Work item
Read the records beneath this task and copy every line that contains the string "computer".

Records
[Start of section]
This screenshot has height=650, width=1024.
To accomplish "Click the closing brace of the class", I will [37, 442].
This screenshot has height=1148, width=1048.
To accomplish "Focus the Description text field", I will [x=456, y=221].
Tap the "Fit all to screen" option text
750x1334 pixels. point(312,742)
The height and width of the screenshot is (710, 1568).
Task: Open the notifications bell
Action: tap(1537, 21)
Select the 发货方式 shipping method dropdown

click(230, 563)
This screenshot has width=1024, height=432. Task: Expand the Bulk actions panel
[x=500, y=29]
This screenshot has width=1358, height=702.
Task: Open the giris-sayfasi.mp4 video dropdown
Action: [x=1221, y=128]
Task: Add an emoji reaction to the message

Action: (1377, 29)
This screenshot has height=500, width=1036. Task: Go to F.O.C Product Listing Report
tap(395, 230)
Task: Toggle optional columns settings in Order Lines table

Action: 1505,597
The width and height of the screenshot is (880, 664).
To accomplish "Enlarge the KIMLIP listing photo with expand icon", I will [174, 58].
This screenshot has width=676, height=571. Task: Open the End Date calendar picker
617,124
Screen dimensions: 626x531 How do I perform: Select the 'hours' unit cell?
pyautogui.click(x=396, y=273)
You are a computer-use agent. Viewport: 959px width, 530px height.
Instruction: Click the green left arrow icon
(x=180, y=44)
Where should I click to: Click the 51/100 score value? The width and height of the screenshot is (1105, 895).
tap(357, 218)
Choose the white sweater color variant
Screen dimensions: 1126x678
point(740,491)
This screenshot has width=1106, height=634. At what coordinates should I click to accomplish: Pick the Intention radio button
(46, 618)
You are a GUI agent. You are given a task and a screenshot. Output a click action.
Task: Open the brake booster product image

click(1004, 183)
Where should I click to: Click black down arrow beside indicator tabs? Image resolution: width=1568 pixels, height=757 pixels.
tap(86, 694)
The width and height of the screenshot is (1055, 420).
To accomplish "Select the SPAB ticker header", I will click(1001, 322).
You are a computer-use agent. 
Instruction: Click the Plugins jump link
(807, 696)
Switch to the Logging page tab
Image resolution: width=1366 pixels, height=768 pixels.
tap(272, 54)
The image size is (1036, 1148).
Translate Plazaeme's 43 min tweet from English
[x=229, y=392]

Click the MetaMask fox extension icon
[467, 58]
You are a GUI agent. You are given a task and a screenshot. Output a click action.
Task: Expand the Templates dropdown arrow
[End of section]
Exercise response
You are a computer-use agent. Viewport: 959px width, 530px height.
You are a computer-use agent. 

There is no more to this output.